Seperti telah lewat saya paparkan, bahwa para perawi dalam jalur-jalur hadis ini para perawi tsiqat/terpercaya. Hanya saja di sini ada tambahan nama beberapa perawi yang harus kita teliti, mereka adalah:

(1) Ali ibn Sa’id ar Ramli.
Adz Dzahabi telah menegaskan bahwa perawi yang satu ini adalah tsiqah dan tidak seorang ulama’pun yang mencacatnya. Ia berkata, “Aku tidak melihatnya mengapa-ngapa, dan tidak seorang-pun mencacatnya. Ia shaleh/baik urusannya. Tidak seorang-pun dari penulis kitab Shahih mengeluarkan (meriwayatkan) hadisnya, padahal ia seorang yang tsiqah.”[2]

Menanggapi komentar adz Dzahabi di atas, Ibnu Hajar berkomentar, “Jika ia seorang yang tsiqah/jujur terpercaya, dan tidak seorang-pun mencacatnya, lalu mengapakah engkau (wahai adz Dzahabi) memasukkannya dalam daftar orang-orang dhu’afâ’/lemah…. Ia wafat tahun 216 H.”[3]

(2) Dhamrah ibn Rabi’ah al Filasthini Abu Abdillah ar Ramli(w.202 H).
Ia seorang perawi yang diandalkan oleh Imam Bukhari dalam kitab al Adab al Mufrad dan juga oleh empat penulis kitab Shahih Ahlusunnah (At Turmudzi, Abu Daud, Ibnu Mâjah dan an Nasa’i).

Abdullah putra Imam Ahmad menukil dari ayahnya ia berkata, “Ia (Dhamrah) adalah seorang yang shaleh, shaleh hadisnya,[4] termasuk orang-orang tsiqât/jujur terpercaya lagi amanat, di kota Syam tidak ada seorang yang menyerupainya. Ia lebih kami sukai dibanding Baqiyyah. Baqiyyah tidak memperhatikan dari siapa ia menyampaikan hadis.”

Utsman ibn Sa’id ad Dârimi berkata menukil Yahya ibn Ma’in dan an Nasa’i “Ia seorang yang tsiqah/jujur terpercaya.”

Abu Hatim berkata, “Ia shaleh.”

Muhammad ibn Sa’id berkata, “Ia seorang yang tsiqah, terpercaya lagi baik, tiada di kota Syam seorang yang lebih afdhal darinya,tidak al Walîd tidak juga selainnya, ia wafat tahun 202 H. Abu Daud, at Turmudzi, an Nasa’i dan Ibnu Mâjah meriwayatkan hadis darinya.”[5]
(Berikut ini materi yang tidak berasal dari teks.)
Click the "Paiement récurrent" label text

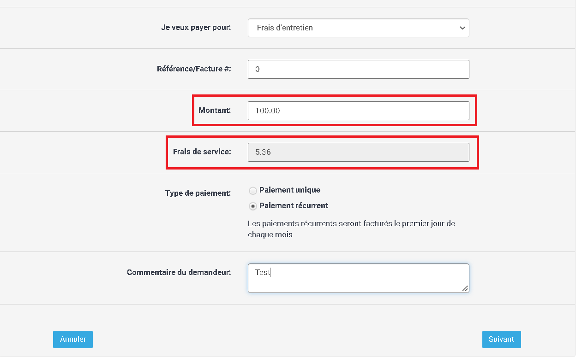(x=294, y=205)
Adam ibn Yunus berkata, “Tidak ada seorang yang lebih menyadari apa yang keluar dari kepalanya seperti Dhamrah.”

Adz Dzahabi juga menukil banyak pujian ulama tentangnya, seperti Ahmad dan Ibnu Yunus.[6]

(3) Abdullah ibn Syaudzab (w.156 H).
Nama lengkapnya Abdullah ibn Syaudzab al Balkhi al Bashri. Ia berdomisi di kota Syam, tepatnya di Baitul Maqdis. Ia seorang Tabi’în… para Ahli hadis telah meriwayatkan hadis darinya, di antaranya Abu Ishaq al Fizâri, Dhamrah ibn Rabî’ah, Isa ibn Yusuf, Abdullah ibn Mubarak, Salamah ibn Iyar al Fizâri, Walîd ibn Mazîd, Ayyub ibn Suwaid, Ibrahim ibn Adham, Ibnu Muslim al Haffâf al Halabi dan Muhammad ibn Katsîr al Mashîshi.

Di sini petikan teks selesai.